1 1/2 lb / 750 g mixed roots (example 1 sweet potato, 3 beetroots, 2 potatoes) 2 tbsp olive oil 1 tsp salt
Herby Chickpea Salad 2 cups mixed baby leaf lettuce 4 sprigs cilantro / coriander 4 sprigs fresh mint 1 x 14 oz / 400 g can chickpeas / garbanzo beans 2 tbsp toasted sesame oil 1/2 lemon, juice
To serve 1 cup Turkish yogurt or coconut yogurt 1 avocado 2 tbsp mixed sesame seeds sauerkraut or pickled ginger or pickled onions
Preheat the oven to 200°C and grease or place baking paper on two baking trays. Rinse the roots and scrub off any dirt. Trim off the edges, attach to a spiralizer and make noodles/ribbons/shoestrings (or use a julienne peeler or box grater). Drizzle with olive oil and salt and toss and mix so all root ribbons are combined. If you have very long ribbons, you can cut them with a scissor to make it easier to mix.
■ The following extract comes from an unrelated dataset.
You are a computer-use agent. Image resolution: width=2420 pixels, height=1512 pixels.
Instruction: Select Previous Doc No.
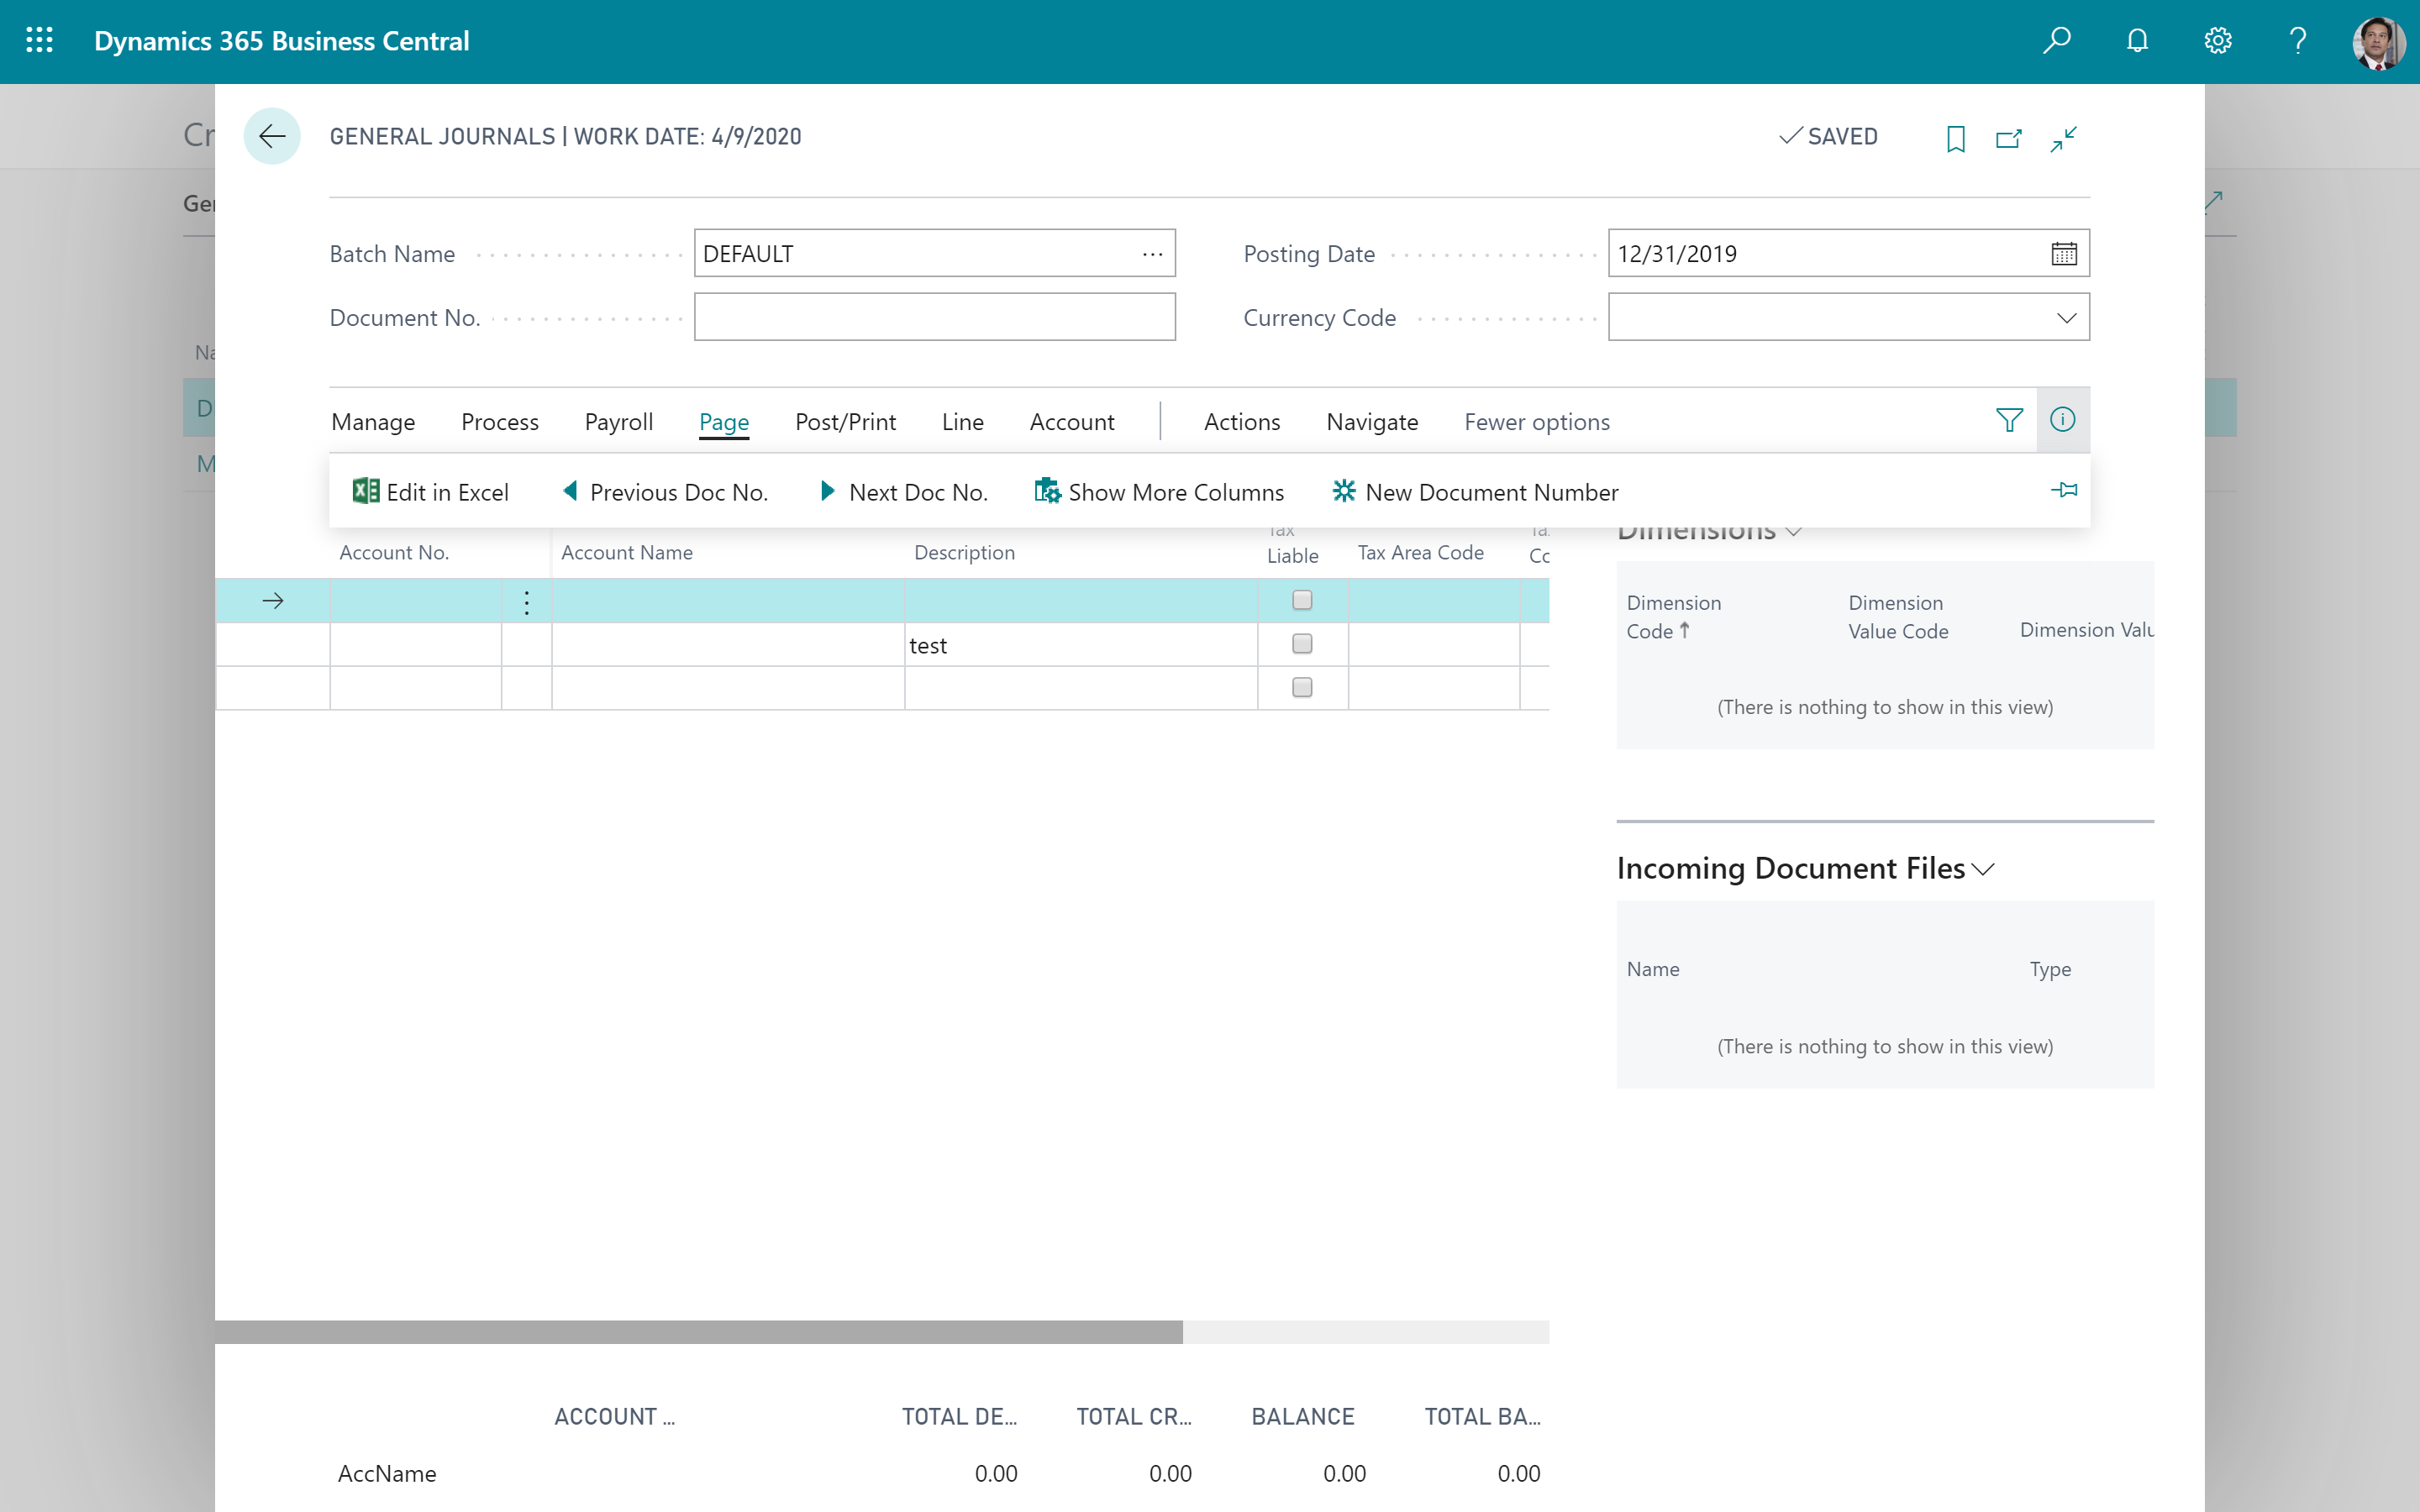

Arrange the tangled ribbons into nests and place on the baking tray, make sure that there aren’t too many loose ribbons on the sheet or they will burn quicker. Roast for 25-30 minutes or until crispy on the outside but not yet burnt.
While the roots are roasting, prepare the salad.
Chop the herbs and mix with the lettuce. Rinse the chickpeas thoroughly and add them to the lettuce. Drizzle with toasted sesame oil, lemon juice and sea salt. Toss and mix. Divide the avocado into quarters, remove the stone and use a sharp knife to slice each quarter thinly.
Remove the roots from the oven. Arrange 2-3 root tangles on each plate. Add a dollop of yogurt on each root tangle, top with salad, sliced avocado, sesame seeds and a spoonful of sauerkraut (or pickled ginger or pickled onion).